>>>

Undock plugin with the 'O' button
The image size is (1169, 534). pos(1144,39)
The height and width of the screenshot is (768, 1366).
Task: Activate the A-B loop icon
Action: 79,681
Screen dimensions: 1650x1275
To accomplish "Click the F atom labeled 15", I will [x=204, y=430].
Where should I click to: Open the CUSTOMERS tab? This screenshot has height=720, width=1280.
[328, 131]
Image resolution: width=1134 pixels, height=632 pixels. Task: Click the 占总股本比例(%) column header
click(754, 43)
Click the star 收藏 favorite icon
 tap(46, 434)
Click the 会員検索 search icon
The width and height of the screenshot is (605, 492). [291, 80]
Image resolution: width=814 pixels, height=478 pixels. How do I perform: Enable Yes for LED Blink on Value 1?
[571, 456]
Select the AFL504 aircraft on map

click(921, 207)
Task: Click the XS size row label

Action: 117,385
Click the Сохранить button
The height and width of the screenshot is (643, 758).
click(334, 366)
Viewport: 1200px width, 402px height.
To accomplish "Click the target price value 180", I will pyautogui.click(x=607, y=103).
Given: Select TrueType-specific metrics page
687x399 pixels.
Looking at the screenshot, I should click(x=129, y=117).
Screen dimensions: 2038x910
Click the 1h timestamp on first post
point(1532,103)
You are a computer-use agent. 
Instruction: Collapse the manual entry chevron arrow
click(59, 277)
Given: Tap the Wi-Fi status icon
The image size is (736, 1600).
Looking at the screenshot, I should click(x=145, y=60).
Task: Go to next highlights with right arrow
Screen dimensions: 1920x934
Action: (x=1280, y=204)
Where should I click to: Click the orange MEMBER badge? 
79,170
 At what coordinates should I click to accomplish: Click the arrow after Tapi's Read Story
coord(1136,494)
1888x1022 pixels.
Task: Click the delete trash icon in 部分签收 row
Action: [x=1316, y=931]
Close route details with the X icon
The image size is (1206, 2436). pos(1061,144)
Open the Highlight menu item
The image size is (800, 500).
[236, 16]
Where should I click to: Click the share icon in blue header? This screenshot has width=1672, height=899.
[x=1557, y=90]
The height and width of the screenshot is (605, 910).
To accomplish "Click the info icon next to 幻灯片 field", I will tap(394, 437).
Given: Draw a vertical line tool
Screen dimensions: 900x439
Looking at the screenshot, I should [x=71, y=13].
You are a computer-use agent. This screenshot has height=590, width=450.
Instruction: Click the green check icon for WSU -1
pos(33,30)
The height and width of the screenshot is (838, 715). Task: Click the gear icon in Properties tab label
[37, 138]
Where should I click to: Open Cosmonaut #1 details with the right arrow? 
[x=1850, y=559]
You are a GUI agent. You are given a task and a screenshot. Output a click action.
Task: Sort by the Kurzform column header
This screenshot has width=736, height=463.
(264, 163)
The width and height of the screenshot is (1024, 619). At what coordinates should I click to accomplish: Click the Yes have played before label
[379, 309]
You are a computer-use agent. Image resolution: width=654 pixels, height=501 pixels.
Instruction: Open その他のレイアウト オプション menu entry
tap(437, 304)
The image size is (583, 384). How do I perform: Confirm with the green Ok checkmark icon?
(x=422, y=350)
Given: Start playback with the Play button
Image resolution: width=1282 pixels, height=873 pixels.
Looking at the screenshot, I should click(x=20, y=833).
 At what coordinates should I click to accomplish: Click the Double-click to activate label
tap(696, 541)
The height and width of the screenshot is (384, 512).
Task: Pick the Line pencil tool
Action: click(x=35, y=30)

<<<

◆ **TASK DESCRIPTION**
Your task is to find every line above containing the word "next" and copy it.

◆ **PROBLEM SOLUTION**
Task: Go to next highlights with right arrow
To accomplish "Click the info icon next to 幻灯片 field", I will tap(394, 437).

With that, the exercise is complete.